La madre fue encontrada en una ventana con cortadas

Logroño: La Policía Nacional halla muerta a una niña de 5 años en un hotel y a su madre a segundos de suicidarse

Logroño: La Policía Nacional halla muerta a una niña de 5 años en un hotel y a su madre a segundos de suicidarse
Horror y miedo. PD

Espantoso y con el agravante de que todo apunta a la madre de la pequeña.

Ha sucedido en Logroño. Una niña de 5 años ha sido encontrada muerta en una habitación de un hotel de la capital riojana.

Todo ocurrió cuando la Policía acudió al recinto alertada porque una mujer estaba en el alféizar de una ventana con la intención de arrojarse al vacío.

La pequeña no tiene signos externos de violencia y será la autopsia la que determine las causas de la muerte.

El padre, Javier Corrales, había avisado la tarde previa a la Guardia Civil de Haro (La Rioja): Adriana, su exmujer, con la que tenía una relación tortuosa, no le había entregado –como estaba estipulado en el régimen de visitas– a la pequeña.

Su denuncia, sin embargo, no surtió efecto. Nadie, absolutamente nadie, llegó a tiempo para salvarla.

La niña, por la mañana, apareció muerta en una habitación del Hotel Los Bracos (Logroño). La Policía, al entrar en la 404, se la encontró envuelta en una manta sin signos de violencia.

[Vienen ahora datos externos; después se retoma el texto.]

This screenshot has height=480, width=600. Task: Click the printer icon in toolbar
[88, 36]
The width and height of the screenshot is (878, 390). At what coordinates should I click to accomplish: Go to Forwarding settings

Se desconoce cómo falleció la pequeña C. –aunque no parece que haya sido por muerte natural–, pero sí cómo pudo ocurrir.

Adriana -que había escrito varias cartas de despedida- y su madre y abuela d ela criatuira se registraron en el Hotel Los Bracos el viernes por la mañana.

Todo indica, eso sí, que se trasladaron desde Haro –donde vivían– sin intención de volver por la tarde para entregarle la niña a su padre.

Ambas se instalaron en el Hotel Los Bracos, en la habitación 4040.

Se sabe que la abuela, en un momento dado, desapareció sin dejar rastro, aunque se desconoce cuándo y por qué motivo.

Que la Policía la busca para esclarecer los hechos y como sospechosa junto a su hija, ya detenida.

El suceso se ha conocido este lunes, pasadas las 9.30 horas.

Javier y Adriana vivían en Haro, ciudad situada a 48 kilómetros de Logroño.

Él era natural de allí y ella, de Canarias. Estaban en trámites de separación y, según sus vecinos, tenían una relación atormentada desde hacía tiempo.

De hecho, “él ya estaba saliendo con otra chica de Briñas”, otro pueblo cercano.

Aun así, por muy mal que estuvieran ambos, nadie se atrevía a pensar que fuera a acabar en tragedia.

Él era una persona querida y sobradamente conocida en Haro, de donde era su familia: trabajaba de profesor de Educación Física en el centro San Asensio de la localidad y era un habitual de las actividades deportivas de la localidad.

Allí, se había casado con Adriana, que durante un tiempo había regentado una tienda en Miranda de Ebro –ya cerrada– y ahora era miembro del Ampa del colegio San Felices, donde tenían matriculada a la niña.

La relación entre ambos, no obstante, se acabó, pero nadie se imaginaba que fuera a terminar con su hija muerta en un hotel de Logroño. ¿Por qué? Eso es lo que le ronda la cabeza a todos los vecinos de Haro y a su padre a la espera de que aparezca la abuela, de que alguna pista dé pie a resolver el caso.

A última hora de la tarde se decretó la detención de la madre, que se encontraba en el Hospital San Pedro para ser tratada y vigilada de las heridas que se realizó en el propio hotel.

Además, se busca a una de las abuelas de la niña, que se registró junto a la madre y la niña fallecida en la habitación 404 del ya citado hotel Los Bracos.

La madre había escrito unas cartas de despedida que han sido entregadas, por un familiar, a la Guardia Civil de Haro.